Recorded data
════════════════
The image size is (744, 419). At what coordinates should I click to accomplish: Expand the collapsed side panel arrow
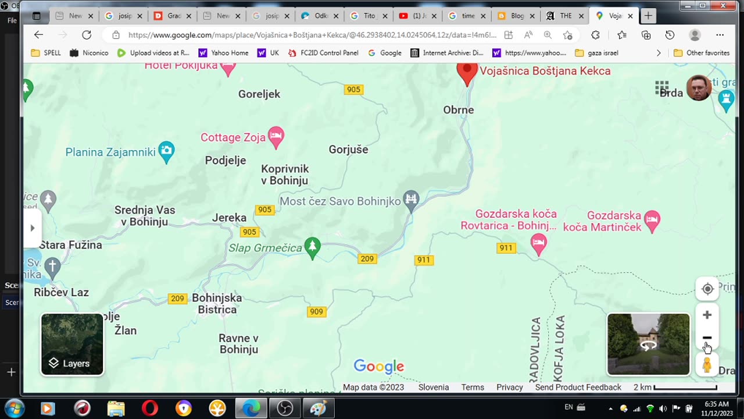[x=33, y=228]
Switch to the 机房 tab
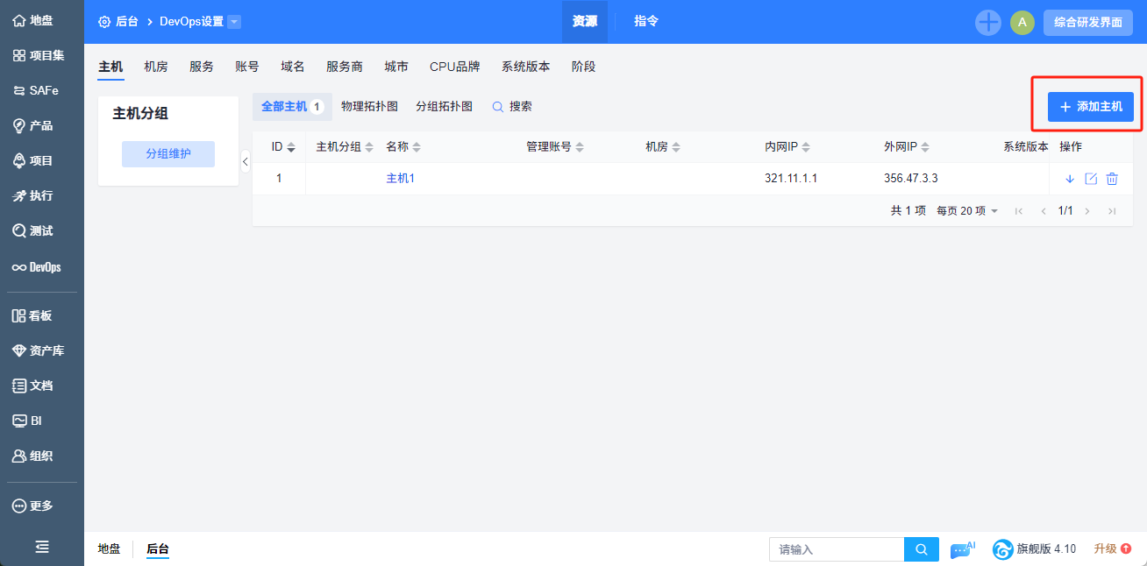This screenshot has height=566, width=1147. click(156, 67)
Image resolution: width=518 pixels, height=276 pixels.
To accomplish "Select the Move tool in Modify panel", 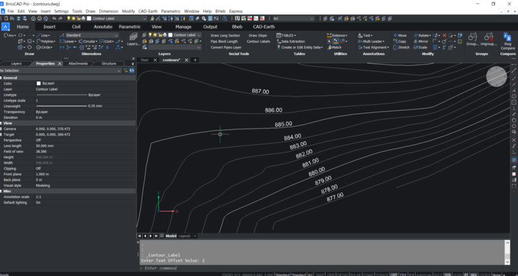I will pos(399,35).
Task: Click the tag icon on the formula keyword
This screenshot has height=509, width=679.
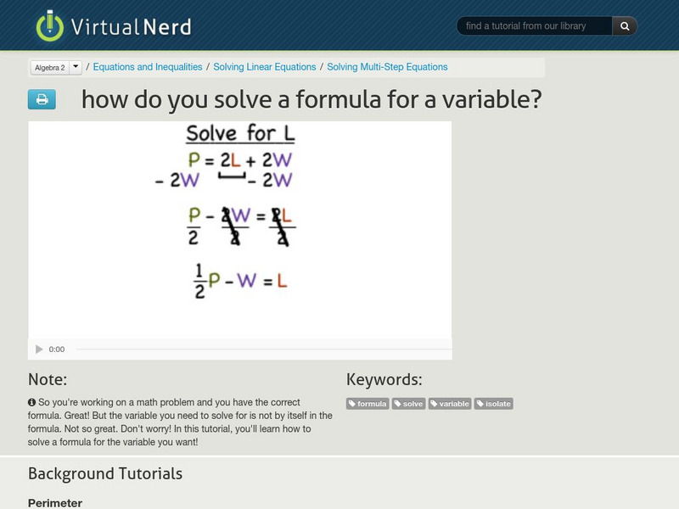Action: pos(353,404)

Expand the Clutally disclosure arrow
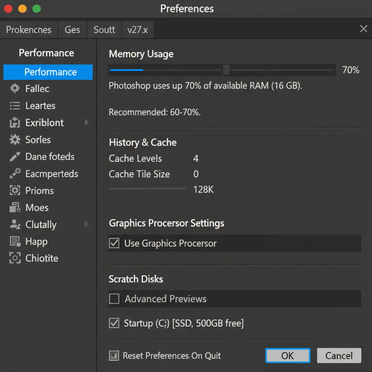[86, 224]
════════════════
- DIRECTIONS FOR THIS TASK
Copy the final portion of the records: every line from the one containing "Task: Click the" through the last, word for word, without pictures.

- EXERCISE OUTPUT
Task: Click the tag icon on the formula keyword
This screenshot has height=509, width=679.
Action: pos(353,404)

Expand the Clutally disclosure arrow
[86, 224]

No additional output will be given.